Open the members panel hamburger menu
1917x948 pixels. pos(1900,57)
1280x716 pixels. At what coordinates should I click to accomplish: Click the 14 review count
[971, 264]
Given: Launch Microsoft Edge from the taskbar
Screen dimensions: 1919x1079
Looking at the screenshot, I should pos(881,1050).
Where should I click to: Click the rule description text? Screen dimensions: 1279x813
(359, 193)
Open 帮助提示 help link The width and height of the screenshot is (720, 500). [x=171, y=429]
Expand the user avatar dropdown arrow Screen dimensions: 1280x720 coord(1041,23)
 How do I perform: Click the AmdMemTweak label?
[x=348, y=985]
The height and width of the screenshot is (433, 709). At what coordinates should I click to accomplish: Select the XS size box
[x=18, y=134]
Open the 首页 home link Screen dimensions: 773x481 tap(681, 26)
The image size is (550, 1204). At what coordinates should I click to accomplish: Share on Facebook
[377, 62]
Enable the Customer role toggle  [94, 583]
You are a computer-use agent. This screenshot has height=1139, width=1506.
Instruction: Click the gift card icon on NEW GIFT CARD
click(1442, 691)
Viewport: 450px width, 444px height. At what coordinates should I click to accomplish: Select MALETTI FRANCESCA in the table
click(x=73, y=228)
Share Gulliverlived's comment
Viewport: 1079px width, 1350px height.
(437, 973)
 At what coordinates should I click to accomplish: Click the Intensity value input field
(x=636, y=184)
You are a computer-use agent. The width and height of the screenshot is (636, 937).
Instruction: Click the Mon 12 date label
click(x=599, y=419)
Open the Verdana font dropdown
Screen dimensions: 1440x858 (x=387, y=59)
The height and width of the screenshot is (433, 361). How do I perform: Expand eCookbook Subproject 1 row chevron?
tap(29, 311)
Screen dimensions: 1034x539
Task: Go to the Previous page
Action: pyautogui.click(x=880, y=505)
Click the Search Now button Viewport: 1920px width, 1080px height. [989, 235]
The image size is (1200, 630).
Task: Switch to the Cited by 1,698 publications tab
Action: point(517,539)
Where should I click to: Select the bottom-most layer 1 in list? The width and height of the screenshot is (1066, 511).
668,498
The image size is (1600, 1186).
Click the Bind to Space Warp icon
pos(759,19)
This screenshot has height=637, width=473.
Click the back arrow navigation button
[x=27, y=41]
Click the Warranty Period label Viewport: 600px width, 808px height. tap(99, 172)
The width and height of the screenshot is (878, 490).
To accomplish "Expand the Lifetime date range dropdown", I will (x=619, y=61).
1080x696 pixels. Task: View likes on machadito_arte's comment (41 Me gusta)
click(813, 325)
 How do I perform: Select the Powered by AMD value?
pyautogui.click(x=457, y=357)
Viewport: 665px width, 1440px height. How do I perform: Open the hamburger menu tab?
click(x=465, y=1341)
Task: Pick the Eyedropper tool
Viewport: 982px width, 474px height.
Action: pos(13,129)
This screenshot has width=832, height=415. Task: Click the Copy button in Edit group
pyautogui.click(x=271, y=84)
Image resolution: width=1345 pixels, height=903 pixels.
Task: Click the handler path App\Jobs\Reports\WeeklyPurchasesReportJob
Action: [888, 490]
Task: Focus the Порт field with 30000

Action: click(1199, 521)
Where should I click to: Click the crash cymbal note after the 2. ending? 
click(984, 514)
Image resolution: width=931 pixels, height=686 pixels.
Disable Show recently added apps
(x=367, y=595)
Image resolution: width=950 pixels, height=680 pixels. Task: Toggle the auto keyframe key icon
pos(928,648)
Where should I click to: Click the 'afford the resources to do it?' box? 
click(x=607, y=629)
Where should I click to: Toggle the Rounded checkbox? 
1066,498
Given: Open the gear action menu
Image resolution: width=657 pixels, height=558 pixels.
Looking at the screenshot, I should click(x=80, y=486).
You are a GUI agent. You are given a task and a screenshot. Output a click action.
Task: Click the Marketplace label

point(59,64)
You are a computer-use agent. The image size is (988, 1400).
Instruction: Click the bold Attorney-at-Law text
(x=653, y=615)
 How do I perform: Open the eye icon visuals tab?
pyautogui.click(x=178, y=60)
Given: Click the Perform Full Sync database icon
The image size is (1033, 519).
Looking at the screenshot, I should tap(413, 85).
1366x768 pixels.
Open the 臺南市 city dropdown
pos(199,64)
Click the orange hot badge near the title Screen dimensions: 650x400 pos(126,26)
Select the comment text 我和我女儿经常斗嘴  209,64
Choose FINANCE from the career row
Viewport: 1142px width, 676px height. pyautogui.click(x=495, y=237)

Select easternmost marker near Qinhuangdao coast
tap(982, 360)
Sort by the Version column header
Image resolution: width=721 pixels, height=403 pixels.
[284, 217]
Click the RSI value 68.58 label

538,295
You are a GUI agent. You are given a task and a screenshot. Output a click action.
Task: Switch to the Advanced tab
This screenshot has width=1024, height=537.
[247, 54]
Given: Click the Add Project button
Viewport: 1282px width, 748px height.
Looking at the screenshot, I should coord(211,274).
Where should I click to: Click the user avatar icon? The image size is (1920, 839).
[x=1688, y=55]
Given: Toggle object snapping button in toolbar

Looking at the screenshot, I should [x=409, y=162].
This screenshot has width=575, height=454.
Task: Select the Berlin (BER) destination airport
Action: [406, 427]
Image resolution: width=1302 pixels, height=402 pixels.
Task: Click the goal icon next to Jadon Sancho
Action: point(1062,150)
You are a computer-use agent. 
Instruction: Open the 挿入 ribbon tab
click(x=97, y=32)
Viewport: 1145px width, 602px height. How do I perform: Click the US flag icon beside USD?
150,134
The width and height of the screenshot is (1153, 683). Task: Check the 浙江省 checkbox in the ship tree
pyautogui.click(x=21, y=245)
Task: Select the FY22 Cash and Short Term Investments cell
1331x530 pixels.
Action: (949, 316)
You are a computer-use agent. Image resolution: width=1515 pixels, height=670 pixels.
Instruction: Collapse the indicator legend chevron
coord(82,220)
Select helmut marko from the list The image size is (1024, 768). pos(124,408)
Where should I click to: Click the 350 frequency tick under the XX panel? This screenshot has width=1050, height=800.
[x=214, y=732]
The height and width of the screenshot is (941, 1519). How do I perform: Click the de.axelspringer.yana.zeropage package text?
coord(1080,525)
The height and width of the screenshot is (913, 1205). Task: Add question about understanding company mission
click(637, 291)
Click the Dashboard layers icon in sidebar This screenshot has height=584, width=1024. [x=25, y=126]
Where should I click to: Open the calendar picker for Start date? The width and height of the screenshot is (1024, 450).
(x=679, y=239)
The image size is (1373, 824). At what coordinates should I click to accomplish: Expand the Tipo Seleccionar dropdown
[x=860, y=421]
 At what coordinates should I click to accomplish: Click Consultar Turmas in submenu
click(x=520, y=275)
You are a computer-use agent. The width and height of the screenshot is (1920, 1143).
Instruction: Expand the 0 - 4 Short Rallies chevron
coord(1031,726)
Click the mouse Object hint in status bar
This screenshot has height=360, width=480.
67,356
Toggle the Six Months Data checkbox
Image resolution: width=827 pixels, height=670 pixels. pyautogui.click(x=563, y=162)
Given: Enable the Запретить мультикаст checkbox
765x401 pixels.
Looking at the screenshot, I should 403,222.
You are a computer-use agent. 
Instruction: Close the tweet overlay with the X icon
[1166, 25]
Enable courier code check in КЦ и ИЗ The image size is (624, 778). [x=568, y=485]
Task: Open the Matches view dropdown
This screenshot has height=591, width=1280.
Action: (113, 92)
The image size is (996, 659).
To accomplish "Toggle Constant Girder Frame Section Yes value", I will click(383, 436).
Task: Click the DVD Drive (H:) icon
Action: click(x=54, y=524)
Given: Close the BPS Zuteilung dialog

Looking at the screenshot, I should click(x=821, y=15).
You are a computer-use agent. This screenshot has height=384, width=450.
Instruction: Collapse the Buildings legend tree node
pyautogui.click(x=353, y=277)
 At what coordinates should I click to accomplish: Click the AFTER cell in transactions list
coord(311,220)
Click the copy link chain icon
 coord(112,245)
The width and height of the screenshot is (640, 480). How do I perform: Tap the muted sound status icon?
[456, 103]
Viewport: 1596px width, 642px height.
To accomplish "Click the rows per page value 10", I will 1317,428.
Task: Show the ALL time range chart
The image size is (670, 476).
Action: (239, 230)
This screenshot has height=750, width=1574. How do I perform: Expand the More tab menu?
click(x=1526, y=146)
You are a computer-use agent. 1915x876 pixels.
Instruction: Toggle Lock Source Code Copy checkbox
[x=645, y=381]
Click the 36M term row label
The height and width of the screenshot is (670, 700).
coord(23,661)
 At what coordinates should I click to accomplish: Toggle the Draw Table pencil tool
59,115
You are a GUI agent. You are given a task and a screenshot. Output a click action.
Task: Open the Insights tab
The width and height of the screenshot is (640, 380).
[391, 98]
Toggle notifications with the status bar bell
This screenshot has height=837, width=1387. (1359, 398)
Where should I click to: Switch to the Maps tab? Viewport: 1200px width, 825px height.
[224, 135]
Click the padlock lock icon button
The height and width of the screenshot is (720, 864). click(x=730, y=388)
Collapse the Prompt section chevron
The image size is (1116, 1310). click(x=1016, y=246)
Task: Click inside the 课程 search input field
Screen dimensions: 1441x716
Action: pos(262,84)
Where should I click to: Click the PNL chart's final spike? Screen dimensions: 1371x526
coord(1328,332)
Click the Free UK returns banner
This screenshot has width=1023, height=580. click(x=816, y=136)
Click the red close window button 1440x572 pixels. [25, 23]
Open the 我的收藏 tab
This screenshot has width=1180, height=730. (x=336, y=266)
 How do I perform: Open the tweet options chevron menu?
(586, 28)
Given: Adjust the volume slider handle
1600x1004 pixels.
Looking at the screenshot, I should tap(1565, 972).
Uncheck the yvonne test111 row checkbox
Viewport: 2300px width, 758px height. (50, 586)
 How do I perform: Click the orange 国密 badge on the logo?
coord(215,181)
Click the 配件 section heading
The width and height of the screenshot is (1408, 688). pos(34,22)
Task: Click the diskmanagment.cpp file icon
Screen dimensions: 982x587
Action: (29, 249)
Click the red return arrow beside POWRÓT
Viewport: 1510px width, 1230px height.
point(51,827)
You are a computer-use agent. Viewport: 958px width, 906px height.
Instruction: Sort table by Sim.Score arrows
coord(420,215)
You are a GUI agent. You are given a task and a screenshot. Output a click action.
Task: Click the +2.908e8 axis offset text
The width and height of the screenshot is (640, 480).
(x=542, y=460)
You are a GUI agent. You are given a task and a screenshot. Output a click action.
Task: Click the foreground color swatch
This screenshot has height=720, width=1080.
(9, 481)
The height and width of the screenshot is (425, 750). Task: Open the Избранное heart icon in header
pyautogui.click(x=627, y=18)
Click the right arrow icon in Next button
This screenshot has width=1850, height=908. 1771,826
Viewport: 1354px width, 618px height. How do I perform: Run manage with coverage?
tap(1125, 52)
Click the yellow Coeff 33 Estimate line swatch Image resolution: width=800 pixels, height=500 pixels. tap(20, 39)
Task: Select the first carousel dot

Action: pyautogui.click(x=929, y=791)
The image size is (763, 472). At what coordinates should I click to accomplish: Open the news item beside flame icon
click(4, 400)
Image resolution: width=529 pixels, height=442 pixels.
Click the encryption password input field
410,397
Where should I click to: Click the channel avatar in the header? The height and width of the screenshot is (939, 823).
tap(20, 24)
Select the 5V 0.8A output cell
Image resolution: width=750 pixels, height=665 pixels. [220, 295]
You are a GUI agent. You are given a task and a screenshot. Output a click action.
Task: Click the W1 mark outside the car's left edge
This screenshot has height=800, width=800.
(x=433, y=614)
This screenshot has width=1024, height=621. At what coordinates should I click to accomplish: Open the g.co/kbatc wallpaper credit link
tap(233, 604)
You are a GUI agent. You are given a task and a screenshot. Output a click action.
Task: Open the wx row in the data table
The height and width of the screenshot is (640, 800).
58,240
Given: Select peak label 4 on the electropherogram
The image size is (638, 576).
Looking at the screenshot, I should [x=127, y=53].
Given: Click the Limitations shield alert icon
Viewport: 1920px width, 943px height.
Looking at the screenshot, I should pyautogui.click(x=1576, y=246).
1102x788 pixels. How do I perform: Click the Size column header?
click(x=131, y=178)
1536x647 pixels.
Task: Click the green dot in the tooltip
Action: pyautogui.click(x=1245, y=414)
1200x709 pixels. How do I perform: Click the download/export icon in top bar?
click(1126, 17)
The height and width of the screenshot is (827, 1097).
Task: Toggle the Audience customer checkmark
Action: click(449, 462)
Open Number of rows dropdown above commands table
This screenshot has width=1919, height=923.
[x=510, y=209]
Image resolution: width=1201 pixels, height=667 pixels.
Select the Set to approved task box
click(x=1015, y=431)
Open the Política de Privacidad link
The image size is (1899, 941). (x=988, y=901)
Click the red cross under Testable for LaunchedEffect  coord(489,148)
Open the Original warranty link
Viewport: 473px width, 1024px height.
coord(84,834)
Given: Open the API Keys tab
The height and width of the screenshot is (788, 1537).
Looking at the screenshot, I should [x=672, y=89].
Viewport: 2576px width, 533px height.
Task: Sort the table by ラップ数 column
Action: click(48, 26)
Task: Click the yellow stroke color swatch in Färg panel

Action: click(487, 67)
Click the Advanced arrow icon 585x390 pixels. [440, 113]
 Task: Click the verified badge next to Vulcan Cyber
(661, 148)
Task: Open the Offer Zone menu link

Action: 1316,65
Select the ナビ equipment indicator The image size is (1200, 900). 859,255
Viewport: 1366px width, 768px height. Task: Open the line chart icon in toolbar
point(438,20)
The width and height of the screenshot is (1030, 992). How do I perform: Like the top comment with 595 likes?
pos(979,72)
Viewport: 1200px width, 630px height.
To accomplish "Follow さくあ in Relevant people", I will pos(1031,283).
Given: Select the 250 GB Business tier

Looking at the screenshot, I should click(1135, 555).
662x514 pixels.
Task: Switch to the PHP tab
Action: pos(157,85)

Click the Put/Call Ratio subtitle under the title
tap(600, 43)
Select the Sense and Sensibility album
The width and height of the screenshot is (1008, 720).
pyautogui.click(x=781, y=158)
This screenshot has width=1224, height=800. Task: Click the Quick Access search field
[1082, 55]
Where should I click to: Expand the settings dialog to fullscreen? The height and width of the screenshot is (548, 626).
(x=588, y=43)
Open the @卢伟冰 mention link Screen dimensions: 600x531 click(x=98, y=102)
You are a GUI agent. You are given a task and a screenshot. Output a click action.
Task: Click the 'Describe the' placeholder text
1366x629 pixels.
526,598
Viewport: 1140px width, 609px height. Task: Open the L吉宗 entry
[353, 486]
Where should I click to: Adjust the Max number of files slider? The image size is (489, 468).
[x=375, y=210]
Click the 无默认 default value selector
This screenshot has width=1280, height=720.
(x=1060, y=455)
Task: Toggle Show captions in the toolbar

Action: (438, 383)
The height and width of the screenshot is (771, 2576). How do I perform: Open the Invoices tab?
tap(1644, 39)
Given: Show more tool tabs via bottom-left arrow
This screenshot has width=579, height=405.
-------
State the number of lines in the data that contain the word "left", offering no other text.

2